No dia 17 de Dezembro de 2006, celebra-se o centenário do nascimento de uma das figuras mais singulares da criação musical no século XX português. Numa trajectória de relativa solidão estética, a linguagem musical de Lopes Graça foi assumindo características idiomáticas próprias: reconheça-se a abundância de dissonâncias não resolvidas, com uma função colorística; a tendência para uma retórica que privilegia a situação de anti-clímax (herança de Debussy); a descaracterização de estruturas rítmicas, sempre que se tornam demasiado incisivas; os crescendi, continuados ou subitamente cortados por um pianissimo, quando estão prestes a atingir o seu auge; os elementos motívicos e temáticos, cindidos, como se tivessem perdido a capacidade de se reencontrar; a frustração da marcha harmónica, quando a sua textura se torna previsivelmente cadencial; as sonoridades deliberadamente inacabadas sempre que a textura musical se arrisca a ficar demasiado definida. Estas características visam um duplo efeito de estranhamento e de problematização – um apelo à reflexão, que é intrínseco à sua música.
A partir de 1944, começou a compor as Canções Heróicas ou de luta para o movimento operário, que não constituem repertório de concerto, mas são usadas como música de participação em comícios e manifestações de resistência democrática.
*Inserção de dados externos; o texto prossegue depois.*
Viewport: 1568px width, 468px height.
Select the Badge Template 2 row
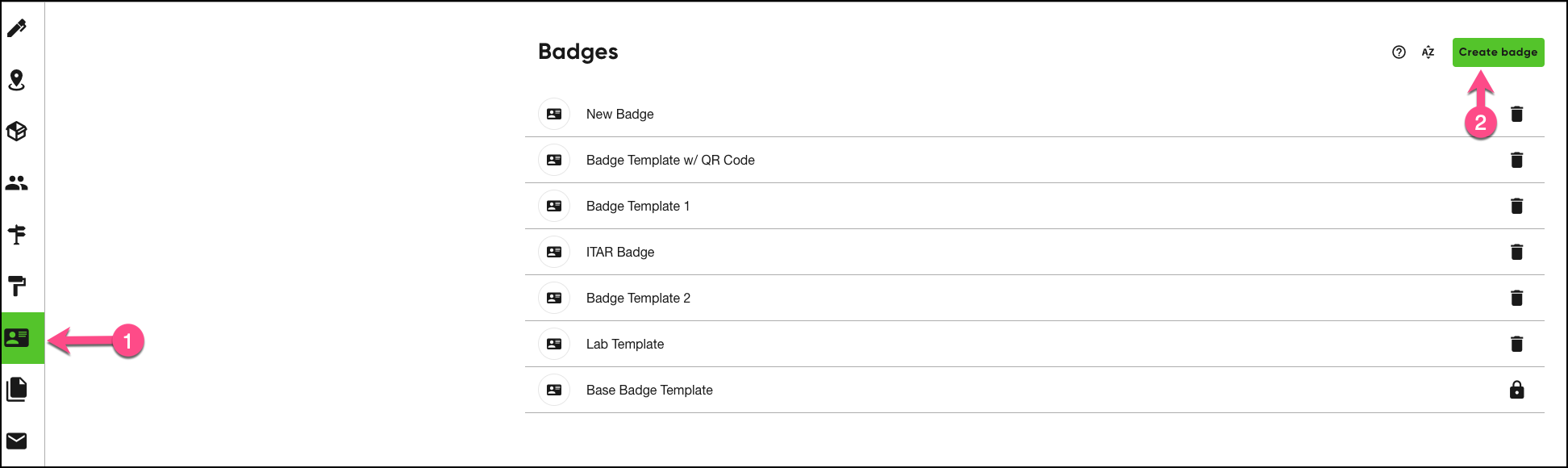pos(638,298)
Assim, Lopes Graça compunha para a sala de concertos uma música que interpelasse o ouvinte a pensar e a agir e para fora da sala de concertos uma música que se incorporasse nos movimentos de massas com a função de resistência ao regime. Lopes Graça encontra-se entre os criadores que vêem na actividade cultural um meio de construção da sociedade civil. Encontramos no seu pensamento uma ampla reflexão sobre a música enquanto bem comum. A sua arte musical afastou-se dos parâmetros da arte ornamental, assumindo as suas conotações políticas com o intuito de promover a consciência da mudança. Demarca-se, assim, da música baseada na estética da expressão e da identificação emocional, como instrumento de manipulação e propaganda.
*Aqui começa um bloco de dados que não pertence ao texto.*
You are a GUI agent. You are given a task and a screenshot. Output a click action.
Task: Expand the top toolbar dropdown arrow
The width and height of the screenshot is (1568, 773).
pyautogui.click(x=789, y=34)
Lopes Graça valoriza a liberdade da criação e a infinita possibilidade de renovação da música, sem se considerar um músico da vanguarda. Diz-nos que se realizou musicalmente a partir da sua sensibilidade e não de regras pré-determinadas — “em obediência a movimentos espontâneos da minha sensibilidade ou da minha óptica artística, e de acordo com as possibilidades ou recursos de que podia dispor, sem pressupor um programa prévio de indagações ou a experimentação de quaisquer direcções aprioristicamente concebidas” (Reflexões sobre a música, Lisboa: Cosmos, 1978, 143).
Esta atitude estética pode descobrir-se naquele que é o capítulo mais divulgado na sua obra: o trabalho criativo em torno de recolhas etnográficas, procurando na música tradicional portuguesa uma possibilidade de descoberta de universos musicais alternativos aos academismos. Mas essa mesma atitude se descobre numa obra singular no seu catálogo: o seu «Requiem pelas vítimas do fascismo em Portugal». Trata-se de uma grande obra de convergência onde dialogam a introspectiva e o empenhamento político, a contemplação e a intervenção, o nacional e o universal, a espiritualidade e a história.
Fernando Lopes Graça morreu, na Parede, no dia 27 de Novembro de 1994.